WISDOM
Supermassive black hole mass measurements using molecular gas kinematics
Supermassive black holes (SMBHs) at the centres of galaxies dynamically dominate only a small region, named the “sphere of influence” (SoI). Yet, they play a crucial role in galaxy evolution, growing through gas accretion while regulating star formation through feedback mechanisms. The clues to understanding the co-evolution of SMBHs and galaxies lie in the correlations between SMBH masses and galaxy properties, such as stellar velocity dispersion, bulge mass, and total stellar mass.

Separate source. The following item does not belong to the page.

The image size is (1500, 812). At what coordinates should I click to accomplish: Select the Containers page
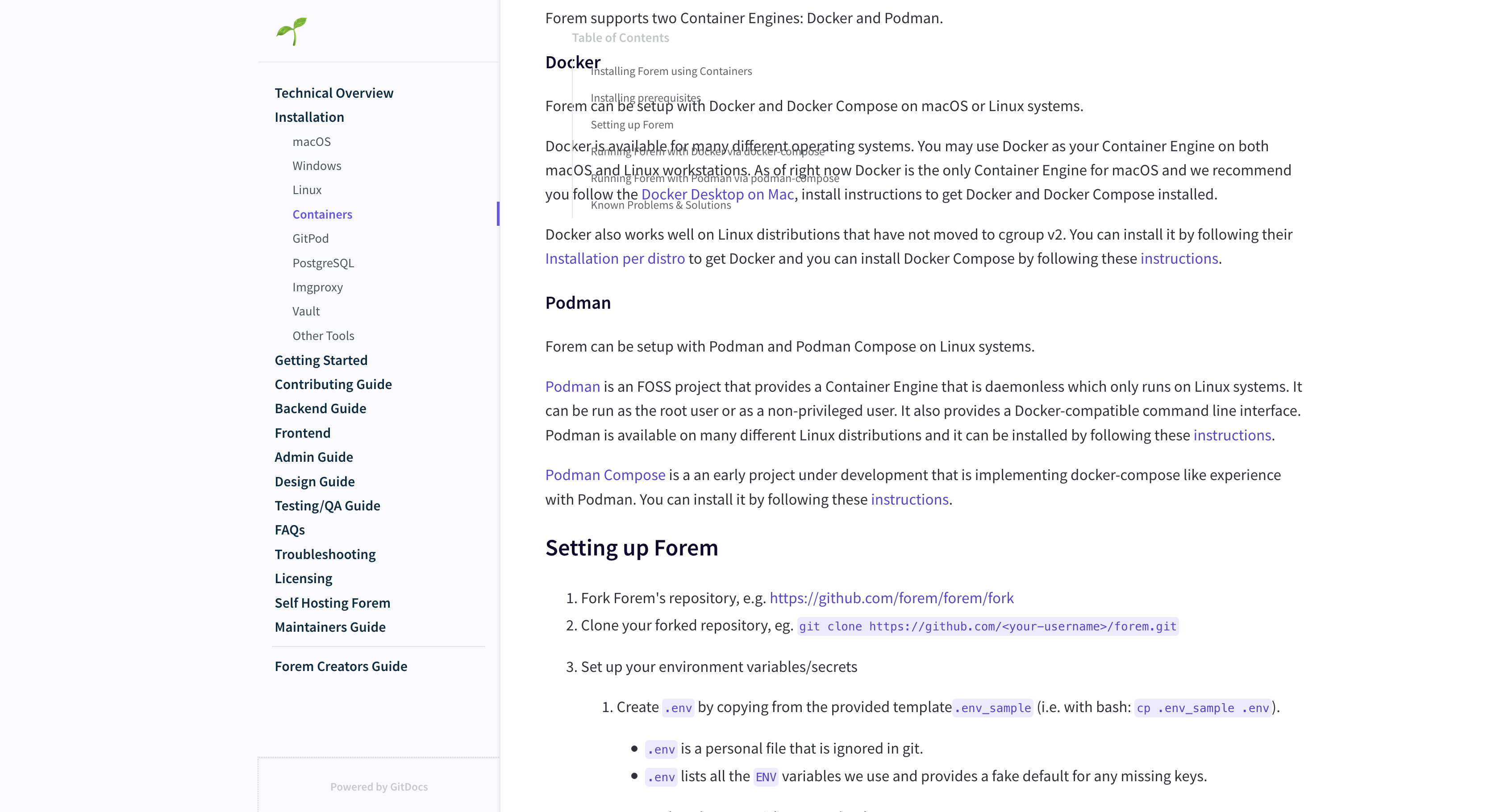click(x=323, y=214)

The mm-Wave Interferometric Survey of Dark Object Masses (WISDOM) project has measured SMBH masses in 13 galaxies using ALMA observations of their molecular gas kinematics, a major step towards pinning down the SMBH-galaxy correlations across the Hubble sequence. My work focuses on obtaining the highest-precision SMBH mass measurements using ultra-high-resolution ALMA observations to (1) reveal systematic inaccuracies of lower-resolution SMBH mass determinations, (2) distinguish the intrinsic scatter of SMBH-galaxy relations caused by variations of intrinsic galaxy properties (e.g. morphology and stellar mass) from the observational scatter caused by uncertain measurements, and (3) probe SMBH accretion and feedback down to circumnuclear scales.

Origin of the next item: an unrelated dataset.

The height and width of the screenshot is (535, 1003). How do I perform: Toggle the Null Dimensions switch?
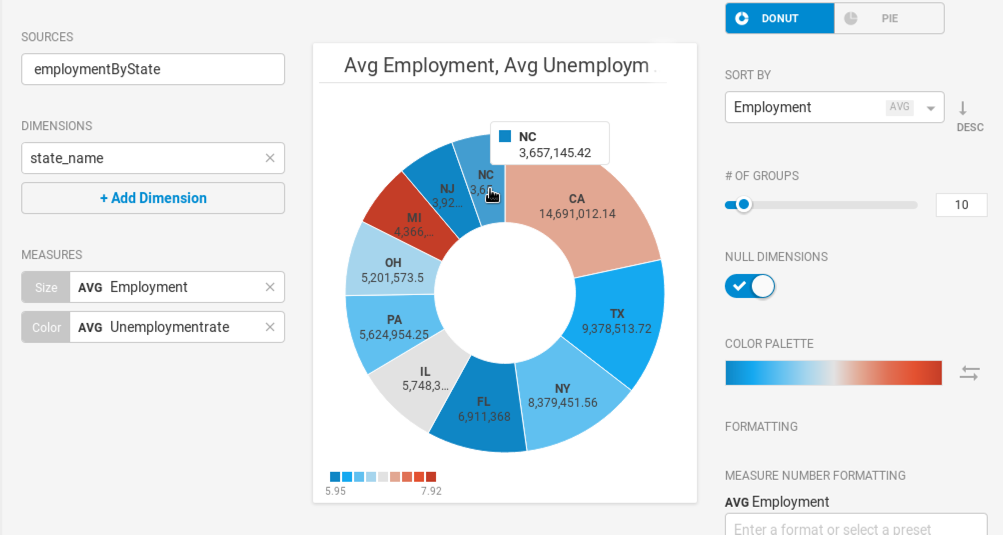click(750, 286)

The figure below from my recent work (Zhang et al. 2024) shows that the highest-resolution molecular gas kinematic observations using ALMA can resolve the SoI as well as the “gold standard” megamaser observations using VLBI, allowing ultra-high precision SMBH mass measurements in a much more diverse sample of galaxies and studies of the circumnuclear molecular gas disk to unprecedented detail.

This remarkable NGC 383 measurement is shown below. Achieving a physical resolution of only 10 pc, we detected the strongest SMBH dynamical signature ever seen in molecular gas observations. Dynamical modelling using the KinMS package gives an SMBH mass of $(3.58 \pm 0.19)\times10^9,M_\odot$. This measurement has an unprecedented precision of 5% and reveals that the previous SMBH mass measurement in this galaxy using lower-resolution ALMA observations slightly overestimated the SMBH mass.

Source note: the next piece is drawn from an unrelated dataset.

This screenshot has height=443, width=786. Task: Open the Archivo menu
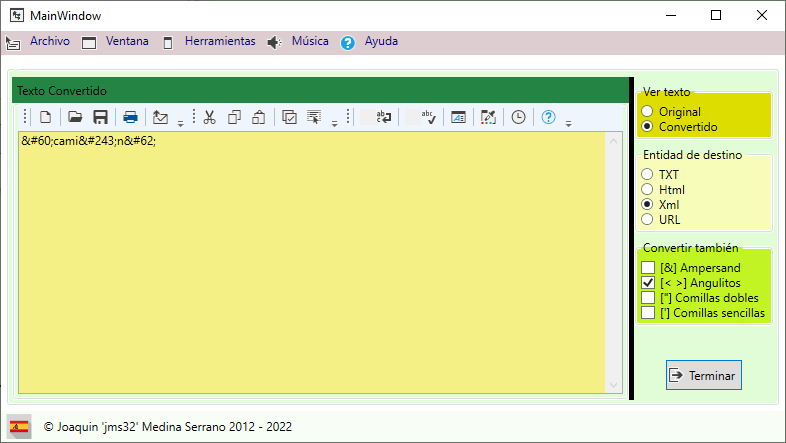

Additionally, this high-resolution ALMA observation revealed a possible position angle warp in the previously unresolved central region of the molecular gas disk, which aligns the circumnuclear molecular gas disk more closely with the radio jet in this galaxy than the large-scale molecular gas disk. Such an alignment was previously only seen in megamaser disk observations.